Миген пошевелилась и что-то пробормотала. Инспектор Нэш деликатно вышел из комнаты. Миген открыла глаза.
— Джерри!
— Что, дорогая?
— Хорошо у меня получилось?
— Как будто занималась шантажом от самой колыбели.
Миген снова закрыла глаза и прошептала:
— Вчера вечером… я написала тебе… на случай, если бы… если бы что-то вышло не так. Только я была уже очень сонная и не дописала.

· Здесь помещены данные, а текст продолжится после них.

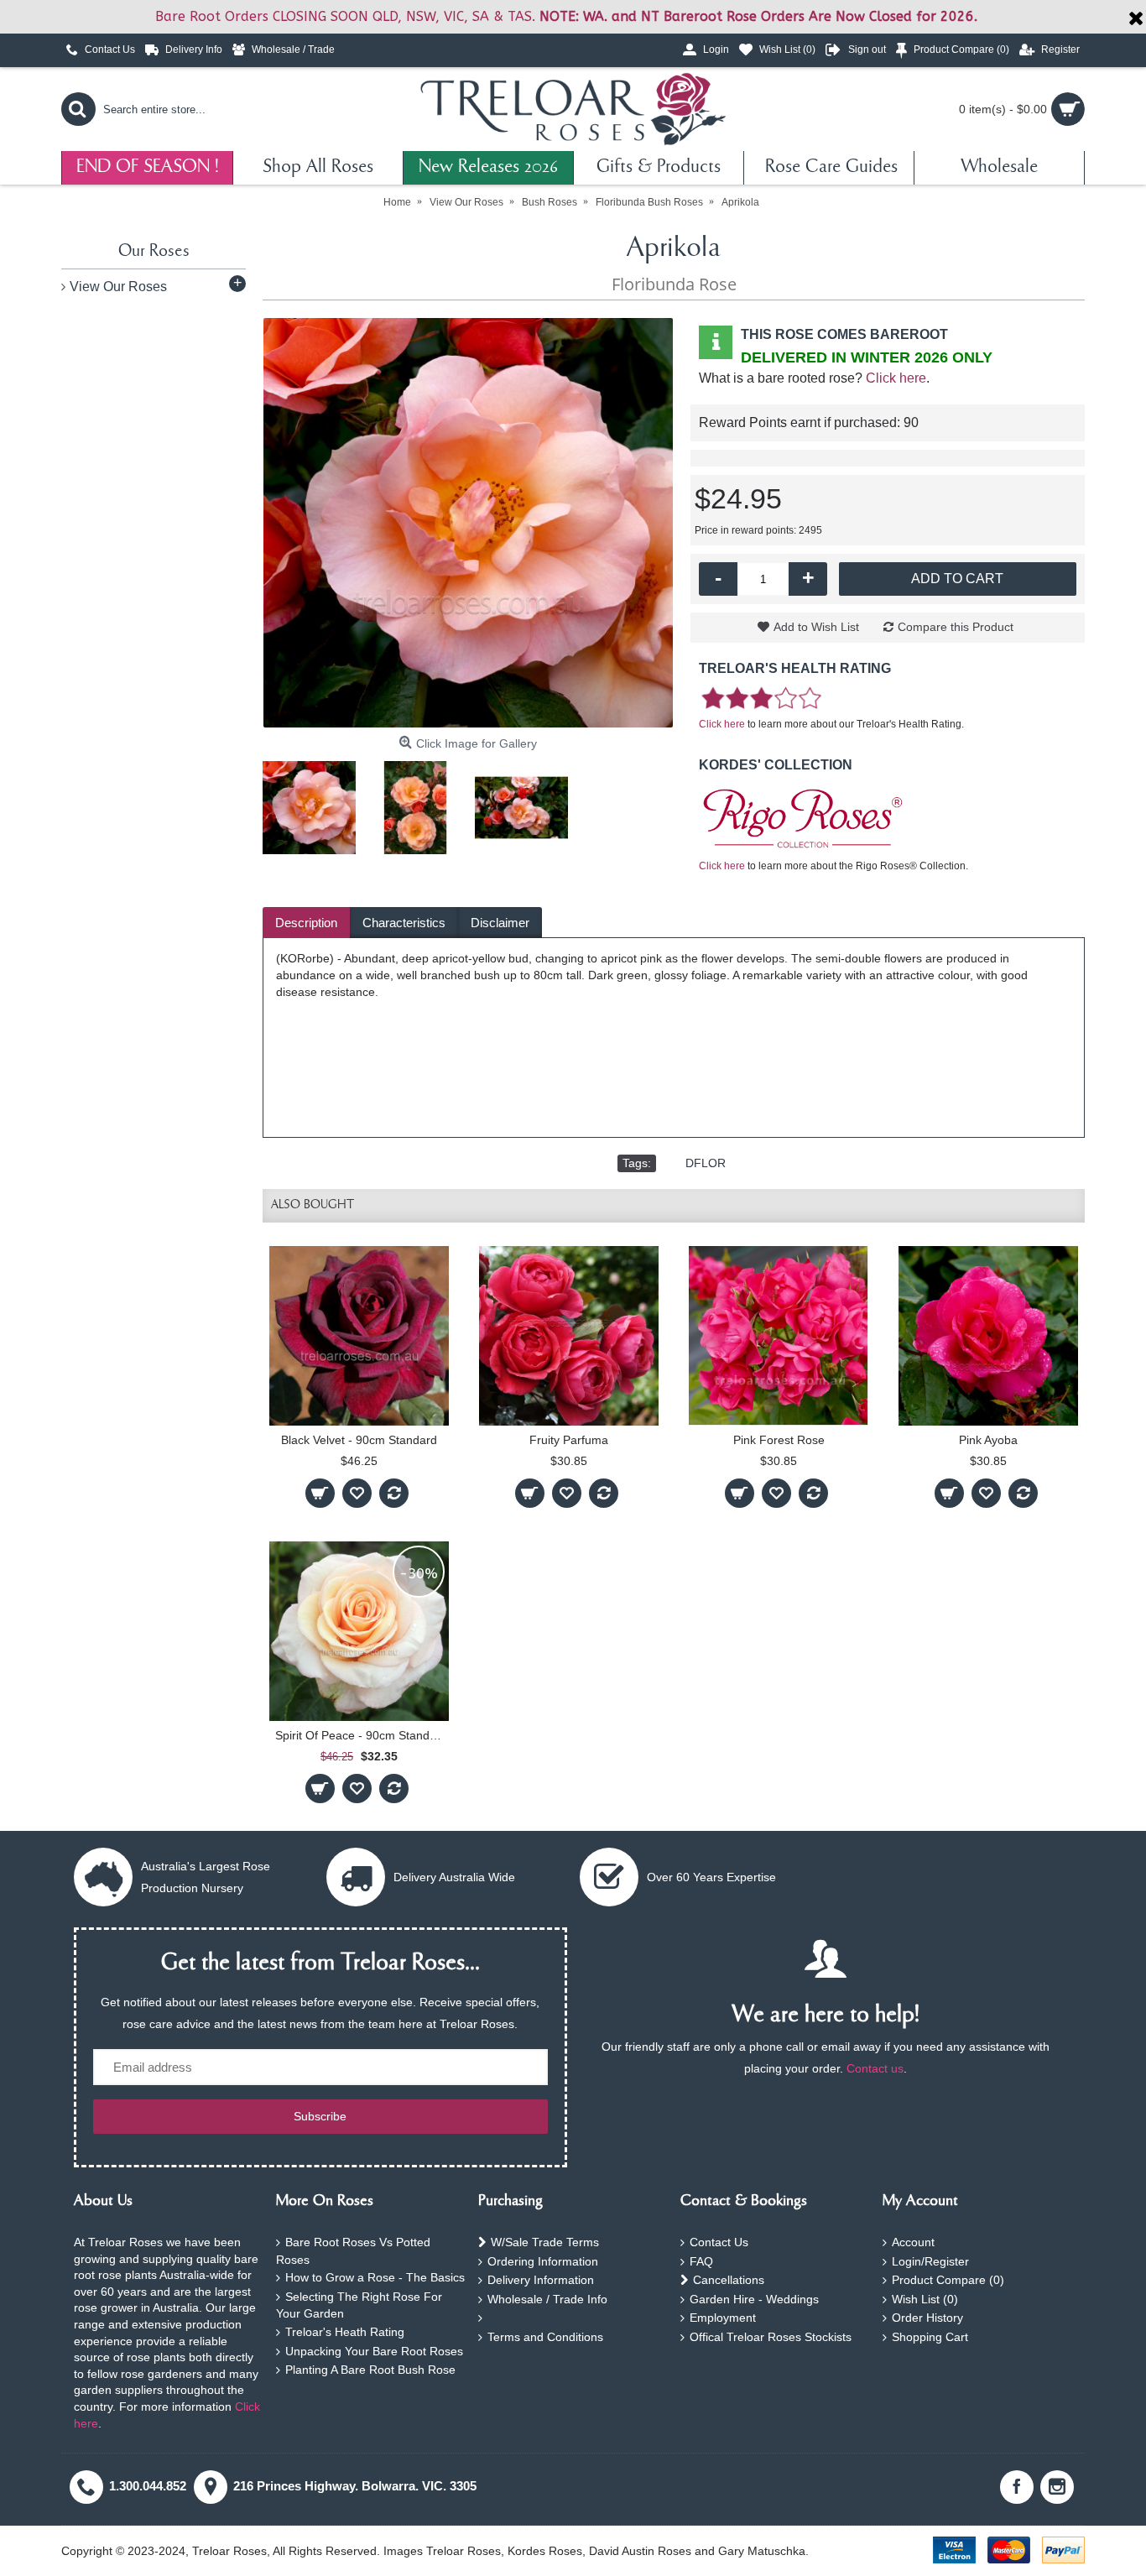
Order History (927, 2317)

Посмотри вон там.
Я подошел к письменному столу. Неоконченное письмо лежало в маленькой потертой записной книжке Миген.
«Милый мой Джерри, — было там написано, — в школьной хрестоматии я читала сонет Шекспира, который начинается:
Ты моим мыслям как пища голодному,
Как летний дождик сухой земле.
И вижу, что люблю — таки тебя,
Потому что именно так я и чувствую…»
— Вот видите, — сказала миссис Калтроп, — как я была права, что пригласила все-таки знатока.
Я воззрился на нее. Все мы сидели в доме священника. Снаружи лило, как из ведра, а здесь в камине огонь; миссис Калтроп прошлась по комнате, взбила подушку, лежавшую на кушетке, а потом из каких-то только ей известных соображений положила ее на пианино.
— Что вы сделали? — спросил я удивленно. — Какого еще знатока? И что он, собственно, сделал?
— Это не был мужчина, — сказала миссис Калтроп и широким жестом показала на мисс Марпл. Старушка уже довязывала ту штуку из белой шерсти и теперь принялась за что-то другое, столь же непонятное.